KİŞİLER ARASINDAKİ KONUŞMALARIN DİNLENMESİ VE KAYDA ALINMASI- (TCK Mad. 133)

Kişiler Arasındaki Konuşmaların Dinlenmesi ve Kayda Alınması Suçu

Kişiler arasındaki konuşmaların dinlenmesi ve kayda alınması suçu 5237 sayılı Türk Ceza Kanunu’nun 133. Maddesinde düzenlenmiştir:

“Kişiler arasındaki aleni olmayan konuşmaları, taraflardan herhangi birinin rızası olmaksızın bir aletle dinleyen veya bunları bir ses alma cihazı ile kaydeden kişi, iki yıldan beş yıla kadar hapis cezası ile cezalandırılır.

Katıldığı aleni olmayan bir söyleşiyi, diğer konuşanların rızası olmadan ses alma cihazı ile kayda alan kişi, altı aydan iki yıla kadar hapis veya adlî para cezası ile cezalandırılır.

Kişiler arasındaki aleni olmayan konuşmaların kaydedilmesi suretiyle elde edilen verileri hukuka aykırı olarak ifşa eden kişi, iki yıldan beş yıla kadar hapis ve dört bin güne kadar adlî para cezası ile cezalandırılır. İfşa edilen bu verilerin basın ve yayın yoluyla yayımlanması halinde de aynı cezaya hükmolunur.”

Bu durumda iki kişi arasında yapılan konuşmaların kaydedilmesi kişiler arasındaki konuşmaların dinlenmesi ve kayda alınması suçunu değil; özel hayatın gizliliğini ihlal suçunu oluşturmaktadır. “Yine konuşma dışında kalan kayıtlar örneğin görüntü gibi, bu suçu değil özel hayatın gizliliğini ihlal suçunu oluşturur.”


Suçun Unsurları

Kişiler arasındaki konuşmaların dinlenmesi ve kayda alınması suçu hem objektif hem de sübjektif unsurları ile birlikte değerlendirildiğinde şu temel yapı taşlarına sahiptir:

1-Fail: TCK m. 133 kapsamında suçun faili bakımından özel bir şart aranmamış olup suçun failinin herkes olabilmesi mümkündür.

2-Mağdur: Söz konusu suç bakımından mağdur herkes olabilir.

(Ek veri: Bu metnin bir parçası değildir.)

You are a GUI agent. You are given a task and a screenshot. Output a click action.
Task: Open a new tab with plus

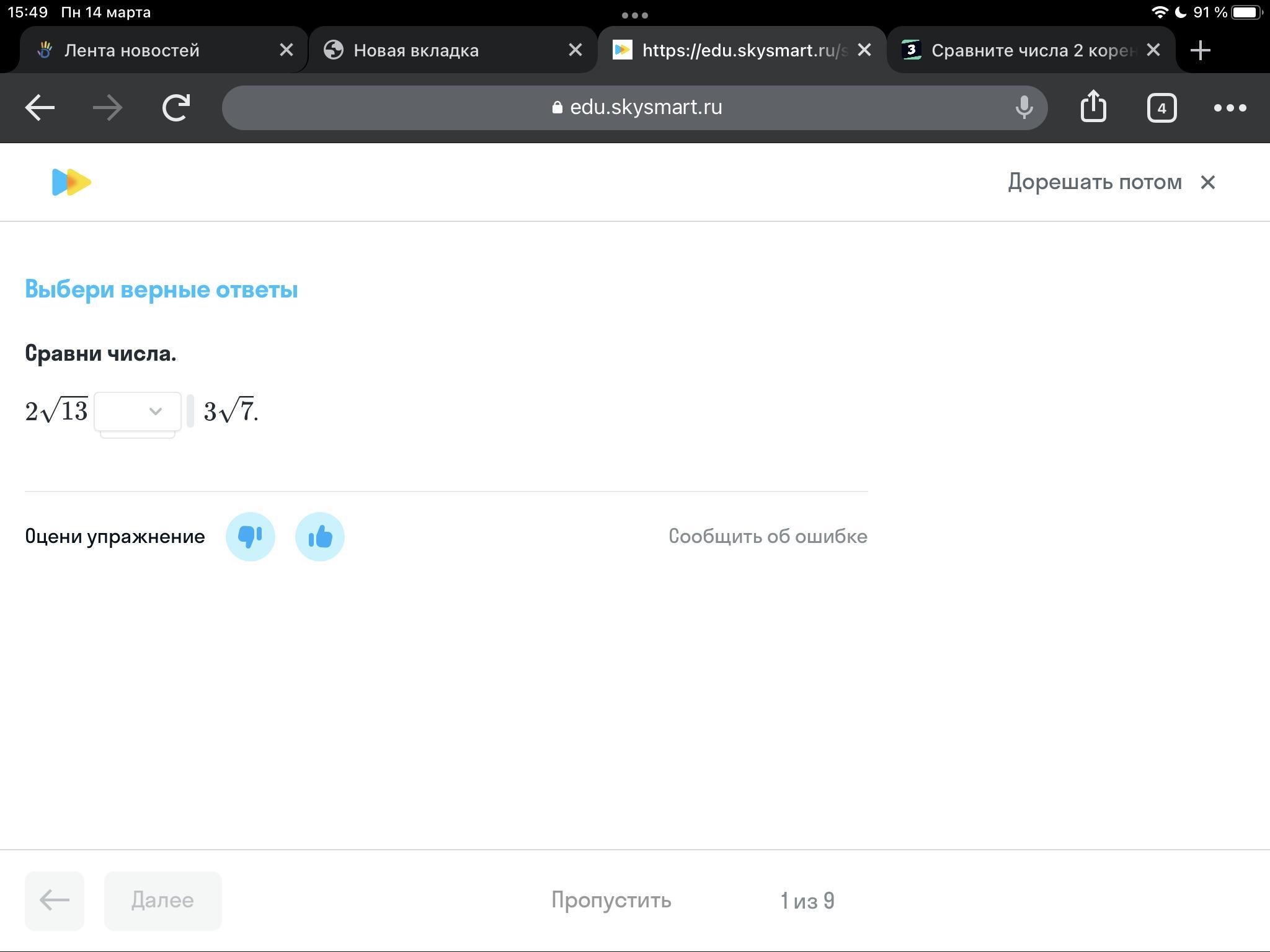tap(1201, 50)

3-Fiil (Hareket Unsuru): TCK m. 133’de düzenlenen kişiler arasındaki konuşmaların dinlenmesi ve kayda alınması suçu seçimlik bir suçtur. Buna göre,

  • Kişiler arasındaki aleni olmayan konuşmaların, taraflardan herhangi birinin rızası olmaksızın bir aletle dinlenmesi veya bunların bir ses alma cihazı ile kaydedilmesi,
  • Aleni olmayan bir söyleşinin, diğer konuşanların rızası olmadan ses alma cihazı ile kayda alınması,
  • Kişiler arasındaki aleni olmayan konuşmaların kaydedilmesi suretiyle elde edilen verilerin hukuka aykırı olarak ifşa edilmesi,
  • İfşa edilen bu verilerin basın ve yayın yoluyla yayımlanması şeklinde işlenebilir.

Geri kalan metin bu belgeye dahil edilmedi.